O projeto Curl, amplamente utilizado como ferramenta de linha de comando e biblioteca para transferência de dados por meio de uma variedade de protocolos, está se preparando para lançar o Curl 8.4 antecipadamente. O objetivo é resolver uma vulnerabilidade particularmente desagradável. Segundo especialistas, o Curl enfrenta “pior falha de segurança do Curl em muito tempo”.
Os detalhes sobre esta nova vulnerabilidade da biblioteca Curl são leves, pois ela ainda está embargada até quarta-feira, 11 de outubro. No entanto, este aviso do desenvolvedor líder do Curl, Daniel Stenberg, lança alguma luz sobre o fato de ser particularmente contundente:
“Estamos encurtando o ciclo de lançamento e lançaremos o curl 8.4.0 em 11 de outubro, incluindo correções para um CVE de severidade ALTA e uma severidade BAIXA. Aquele classificado como ALTO é provavelmente a pior falha de segurança do curl em muito tempo…CVE -2023-38545: gravidade ALTA (afeta tanto libcurl quanto a ferramenta curl).
Não posso divulgar nenhuma informação sobre qual intervalo de versão é afetado, pois isso ajudaria a identificar o problema (área) com uma precisão muito alta, então não posso faça isso com antecedência.
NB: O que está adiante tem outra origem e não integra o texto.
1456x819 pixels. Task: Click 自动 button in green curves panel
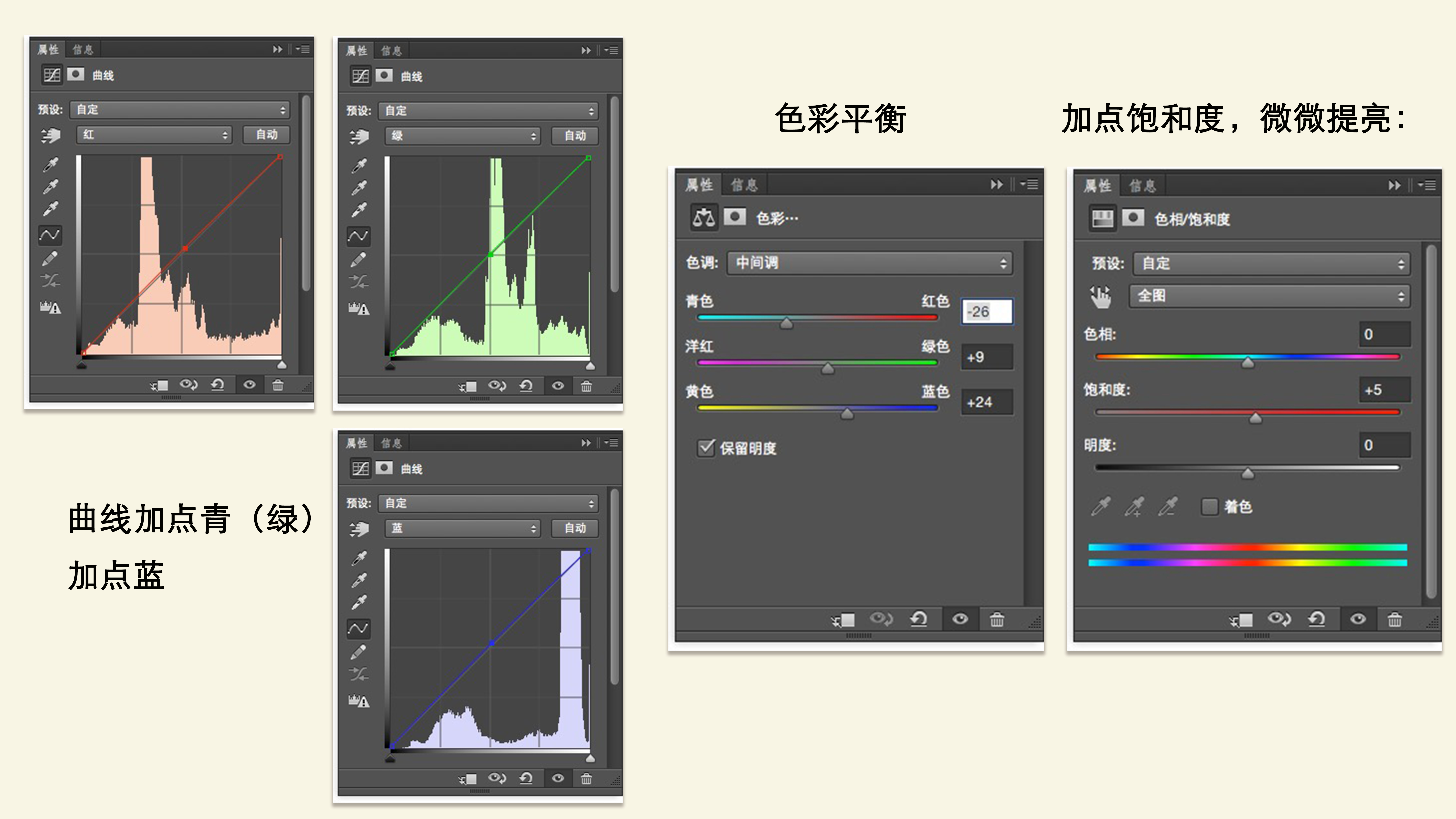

Os “últimos anos” das versões são o mais específicos que consigo.”
Curl enfrenta “pior falha de segurança do Curl em muito tempo”
A breve divulgação foi publicada há alguns dias em preparação para o lançamento do Curl 8.4, que acontecerá em 11 de outubro.
Com todas as versões do Curl dos últimos anos sendo afetadas e o próprio Stenberg chamando-a de “provavelmente a pior falha de segurança do Curl em muito tempo”, parece que será uma vulnerabilidade particularmente contundente na biblioteca libcurl e na ferramenta de linha de comando.